Edelfosine (ET-18-OCH₃) a Promising Alkylphospholipid against Resistant Trichomonas vaginalis  ^†

Edelfosine (ET-18-OCH₃) is an alkylphospholipid with an analogous structure to miltefosine. Both molecules are active against kinetoplastids (Leishmania spp., Trypanosoma cruzi and Trypanosoma brucei). However, its trichomonacidal effect has never been studied. For this purpose, edelfosine has been evaluated in vitro for its ability to inhibit proliferation of the common sexually transmitted parasite Trichomonas vaginalis following a standardized fluorimetric procedure. The results show an IC₅₀ = 19.8 µM against metronidazole-sensitive isolates and a remarkable IC₅₀ = 7.6 µM against the metronidazole-resistant IR78. This enhanced effect against the resistant isolate suggests another possible mode of action in comparison with the reference drug. Moreover, T. vaginalis exhibits a different growth rate due to the metabolic modifications according to its resistant trait.
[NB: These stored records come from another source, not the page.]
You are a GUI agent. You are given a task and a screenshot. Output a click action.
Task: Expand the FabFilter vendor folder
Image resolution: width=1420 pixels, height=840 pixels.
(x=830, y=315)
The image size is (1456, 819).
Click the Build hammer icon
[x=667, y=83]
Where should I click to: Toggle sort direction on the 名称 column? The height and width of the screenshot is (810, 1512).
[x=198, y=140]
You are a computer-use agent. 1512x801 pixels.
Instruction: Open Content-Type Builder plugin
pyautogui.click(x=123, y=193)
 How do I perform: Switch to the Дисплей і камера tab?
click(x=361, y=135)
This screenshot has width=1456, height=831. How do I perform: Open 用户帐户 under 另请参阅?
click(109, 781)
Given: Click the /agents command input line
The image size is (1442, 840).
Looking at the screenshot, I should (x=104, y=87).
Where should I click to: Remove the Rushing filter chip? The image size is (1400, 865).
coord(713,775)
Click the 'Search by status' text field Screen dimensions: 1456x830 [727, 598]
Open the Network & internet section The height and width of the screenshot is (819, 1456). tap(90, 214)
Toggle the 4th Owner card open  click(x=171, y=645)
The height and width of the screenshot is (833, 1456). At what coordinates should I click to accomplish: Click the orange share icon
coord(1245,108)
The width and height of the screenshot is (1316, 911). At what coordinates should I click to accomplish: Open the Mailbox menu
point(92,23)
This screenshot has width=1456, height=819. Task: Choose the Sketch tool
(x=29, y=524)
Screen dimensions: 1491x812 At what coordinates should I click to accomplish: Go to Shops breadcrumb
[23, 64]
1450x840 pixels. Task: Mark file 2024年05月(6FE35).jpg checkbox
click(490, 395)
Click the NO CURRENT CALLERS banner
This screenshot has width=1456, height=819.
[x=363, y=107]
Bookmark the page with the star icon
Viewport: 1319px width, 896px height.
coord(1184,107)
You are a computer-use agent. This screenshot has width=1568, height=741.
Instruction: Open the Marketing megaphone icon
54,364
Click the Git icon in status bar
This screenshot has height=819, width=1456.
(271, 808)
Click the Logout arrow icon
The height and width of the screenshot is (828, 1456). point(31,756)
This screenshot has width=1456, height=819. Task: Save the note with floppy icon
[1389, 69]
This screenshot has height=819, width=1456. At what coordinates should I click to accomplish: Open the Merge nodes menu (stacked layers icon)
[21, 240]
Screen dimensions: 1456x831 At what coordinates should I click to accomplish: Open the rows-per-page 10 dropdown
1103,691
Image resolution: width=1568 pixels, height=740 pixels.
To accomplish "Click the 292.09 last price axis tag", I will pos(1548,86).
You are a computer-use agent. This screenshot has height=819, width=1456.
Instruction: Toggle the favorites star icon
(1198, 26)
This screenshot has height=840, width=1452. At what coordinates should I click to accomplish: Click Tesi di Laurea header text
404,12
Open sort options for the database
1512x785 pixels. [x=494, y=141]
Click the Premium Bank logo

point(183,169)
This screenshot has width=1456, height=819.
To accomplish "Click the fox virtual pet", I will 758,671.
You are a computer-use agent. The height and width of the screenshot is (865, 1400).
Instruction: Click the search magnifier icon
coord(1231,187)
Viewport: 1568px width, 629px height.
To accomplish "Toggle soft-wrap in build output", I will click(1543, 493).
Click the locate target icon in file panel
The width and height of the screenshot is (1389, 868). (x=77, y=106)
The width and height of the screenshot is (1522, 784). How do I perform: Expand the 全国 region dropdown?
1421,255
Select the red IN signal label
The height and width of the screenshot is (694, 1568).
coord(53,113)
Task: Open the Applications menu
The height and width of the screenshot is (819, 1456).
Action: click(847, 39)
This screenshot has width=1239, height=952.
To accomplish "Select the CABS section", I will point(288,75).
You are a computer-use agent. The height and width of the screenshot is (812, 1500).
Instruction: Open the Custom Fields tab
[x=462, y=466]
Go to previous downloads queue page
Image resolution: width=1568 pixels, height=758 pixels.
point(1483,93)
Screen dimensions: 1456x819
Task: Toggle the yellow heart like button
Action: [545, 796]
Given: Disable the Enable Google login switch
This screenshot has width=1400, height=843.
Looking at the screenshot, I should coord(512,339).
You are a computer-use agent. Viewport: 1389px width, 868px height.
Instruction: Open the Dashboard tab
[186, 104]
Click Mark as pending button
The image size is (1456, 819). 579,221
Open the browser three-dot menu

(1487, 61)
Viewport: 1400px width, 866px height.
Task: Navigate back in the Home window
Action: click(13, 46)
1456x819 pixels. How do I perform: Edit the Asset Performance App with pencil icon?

These results are in consonance with the trichomonacidal effect observed by other authors using the analog miltefosine against resistant samples, provoking membrane alterations and apoptosis. It is estimated that 2.5–10% of clinical cases of trichomonosis are produced by resistant isolates. The absence of pharmacological alternatives to the unique two 5-nitroimidazole drugs approved by the FDA makes necessary the incorporation of novel trichomonacidal drugs with a different mode of action. Taken together, our results, in consonance with previous reports, suggest the promising use of these alkylphospholipids as an alternative trichomonacidal drug against resistant cases.